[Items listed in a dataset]
Segment Open

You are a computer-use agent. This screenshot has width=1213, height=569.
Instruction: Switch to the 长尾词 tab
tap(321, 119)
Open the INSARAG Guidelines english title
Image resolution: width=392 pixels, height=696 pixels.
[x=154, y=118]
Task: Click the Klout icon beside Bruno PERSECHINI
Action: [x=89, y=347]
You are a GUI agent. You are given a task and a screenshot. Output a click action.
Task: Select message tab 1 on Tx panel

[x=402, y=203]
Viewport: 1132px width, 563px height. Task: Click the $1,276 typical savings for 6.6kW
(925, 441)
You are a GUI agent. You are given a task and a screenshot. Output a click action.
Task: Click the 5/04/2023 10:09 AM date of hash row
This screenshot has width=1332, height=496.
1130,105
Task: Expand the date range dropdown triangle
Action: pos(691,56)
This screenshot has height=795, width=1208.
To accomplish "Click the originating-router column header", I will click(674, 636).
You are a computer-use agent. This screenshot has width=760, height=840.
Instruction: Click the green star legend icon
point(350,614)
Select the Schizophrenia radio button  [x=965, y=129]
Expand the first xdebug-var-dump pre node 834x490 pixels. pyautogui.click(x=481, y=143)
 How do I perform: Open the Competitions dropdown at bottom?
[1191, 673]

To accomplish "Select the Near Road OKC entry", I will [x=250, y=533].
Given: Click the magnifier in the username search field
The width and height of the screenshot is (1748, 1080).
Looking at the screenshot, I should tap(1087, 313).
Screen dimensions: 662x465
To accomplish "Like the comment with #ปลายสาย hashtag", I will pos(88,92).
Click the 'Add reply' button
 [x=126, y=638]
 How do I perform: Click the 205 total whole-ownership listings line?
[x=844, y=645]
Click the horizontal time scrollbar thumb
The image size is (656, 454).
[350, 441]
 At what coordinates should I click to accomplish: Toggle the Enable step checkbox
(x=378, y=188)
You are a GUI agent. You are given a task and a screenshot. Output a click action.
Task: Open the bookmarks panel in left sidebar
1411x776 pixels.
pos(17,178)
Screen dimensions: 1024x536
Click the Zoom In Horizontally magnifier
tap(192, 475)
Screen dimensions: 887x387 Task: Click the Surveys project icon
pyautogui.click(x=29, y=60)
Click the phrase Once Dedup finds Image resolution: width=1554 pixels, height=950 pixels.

Segment Closed

Your answer should be one number, the count of lines in the records that contain the word "will".

3